A. excelsus can be found from the North Island to the Westland area of the South Island. The farthest west would be to about Bruce Bay. It is commonly seen in lowland forests from sea level to 600 metres as well as in coastal forests of the North Island. This tree has been seen all over the South Island.

A. excelsus is likely to grow anywhere from lowland forest areas and exposed coastal area sites along with sandy plains. In sandy plains, Alectryon excelsus is often paired with Beilschmiedia tawa (tawa). 
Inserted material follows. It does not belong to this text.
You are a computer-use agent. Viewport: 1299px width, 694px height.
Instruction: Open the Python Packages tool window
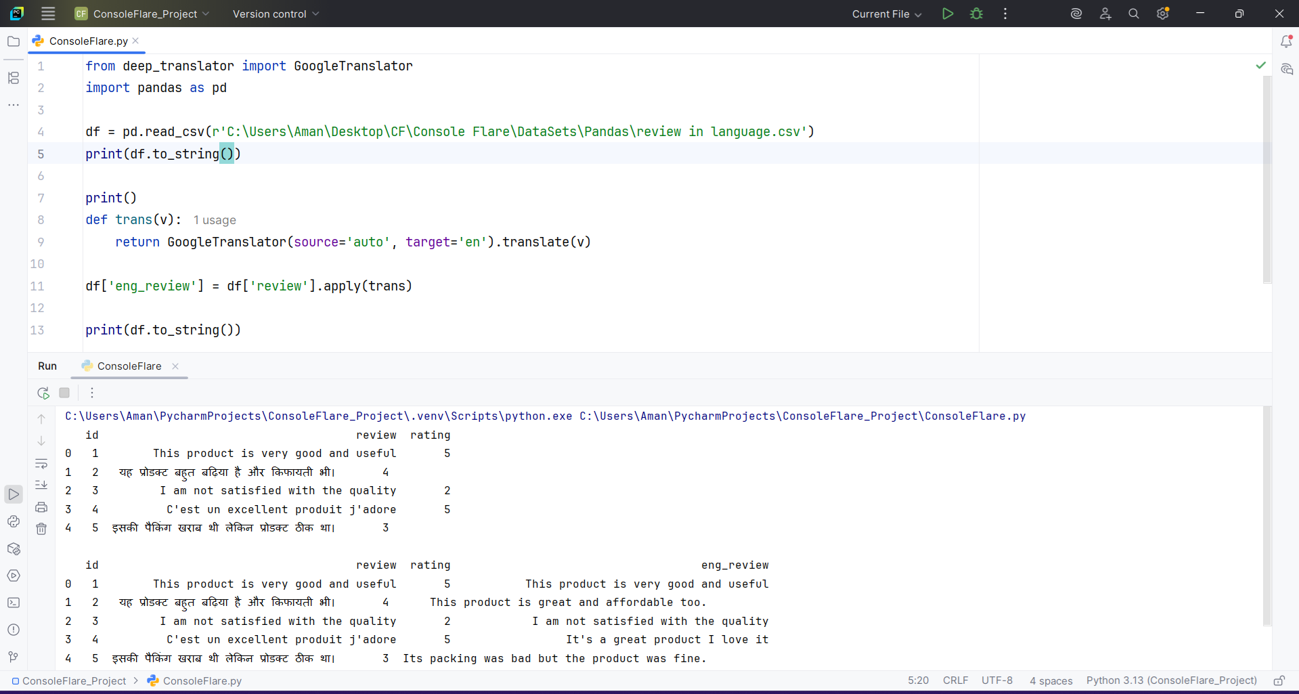point(14,548)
This tree likes to grow in the places that have a lot of water such as wetlands. Tītoki tree gravitates towards moist soil which contains many nutrients for growth along with fertile alluvial and sandy soils. The location characteristics best suited for this tree are: ‘fertile, well-drained soils along riverbanks and associated terraces'. The plant can grow in conditions from semi-shade to full sun.

Life cycle/phenology 
The ovary develops into a hairy and dense capsule with rusty, brown hair. In about one year, the capsule will mature and divide the red flesh tissue that surrounds one large seed.  From this cleavage, it will show one large seed which is hidden for one year in the capsule and then, the seeds will fall to the ground and will grow into trees if they fall in the right place to support the growth of the tree or the seeds will be spread by New Zealand birds such as the tūī, kererū, kōkako and black birds. This tree will flower from spring to early summer. Some flowers of this tree are bisexual because female flowers and male flowers are not borne on the same tree.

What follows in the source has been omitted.